• CONSIGNE ÉCRITE A:
D'après l'extrait, quelle date est donnée pour le début du G20 ?

• EXTRAIT DU TEXTE:
------------------------------------

A chacun son G20 ? (1/2)
Pour des raisons qui ne peuvent être, en période de crise, d’ordre concurrentiel, les membres anglo-saxons du G20 semblent vouloir faire passer les questions de régulation au second ordre, derrière les mesures de restauration de la confiance et de la croissance. En quelque sorte, « les problèmes sont là, nous les avons mal traités en 2008, gardons nous de renouveler les mêmes erreurs, différencions l’approche, et traitons des solutions pour retrouver la croissance. Si tout se passe bien, rien ne change, si le marasme s’approfondit, il nous restera l’os de la régulation à ronger lors d’un troisième G20. ».
Cette attitude a été dénoncée par Angela Merkel et Nicolas Sarkozy et les a conduits à rameuter le ban et l’arrière-ban des Européens vers une position commune indispensable, dangereuse, mais « facile ». On sait tous qu’il faut TOUT traiter en même temps et inventer, inventer… Sans le secours des économistes qui, malgré leur talent, n’ont pas encore apporté de remède-miracle, occupés qu’ils sont à tenter de trouver un consensus entre eux sur les origines véritables de la crise que nous connaissons.
Les hommes politiques doivent donc se fier beaucoup à leur instinct (Gordon Brown vient d’admettre qu’il s’était trompé depuis 10 ans, ce qui rappelle la confession récente devant le Sénat américain d’Alan Greenspan).
Il est donc opportun de proposer dès maintenant des remèdes à la crise… de la régulation !
A quelques semaines du G20, qui débute le 12 novembre prochain, la Fédération Bancaire Française (FBF) présente ses propositions pour réformer le système financier. Renforcement de la supervision et changement de normes comptables sont mis en avant.
Ariane Obolensky, directrice générale de la FBF, a indiqué que « les banques avaient compris ce qui s’était passé » et que, « si elles avaient fait partie de la crise, elles souhaitaient aussi prendre part à sa solution ». L’association professionnelle a ainsi détaillé une série de propositions qui sont destinées à réformer le système financier :
– Structurer la coopération internationale avec un G20 ayant un rôle politique d’impulsion et de suivi, le FMI une fonction de surveillance systémique et le Forum de la stabilité financière (FSF), un caractère plus institutionnel.

------------------------------------

• DONNÉES FOURNIES:
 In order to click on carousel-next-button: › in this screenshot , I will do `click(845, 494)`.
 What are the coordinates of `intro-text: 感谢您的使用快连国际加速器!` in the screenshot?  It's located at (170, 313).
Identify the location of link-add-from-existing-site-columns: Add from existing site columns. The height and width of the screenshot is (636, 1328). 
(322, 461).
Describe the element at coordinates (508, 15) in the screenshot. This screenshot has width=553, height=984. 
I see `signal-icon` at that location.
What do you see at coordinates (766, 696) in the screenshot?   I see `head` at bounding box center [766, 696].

------------------------------------

• CONSIGNE ÉCRITE B:
Convertissez en liste JSON de chaînes les lignes de la liste en commençant à la ligne qui contient « Describe the element » et en terminant à la fin de la liste, à raison d'une chaîne par ligne et sans les lignes vides.

• VOTRE RÉPONSE A:
Le G20 débute le 12 novembre prochain.

• VOTRE RÉPONSE B:
[
  "Describe the element at coordinates (508, 15) in the screenshot. This screenshot has width=553, height=984. ",
  "I see `signal-icon` at that location.",
  "What do you see at coordinates (766, 696) in the screenshot?   I see `head` at bounding box center [766, 696]."
]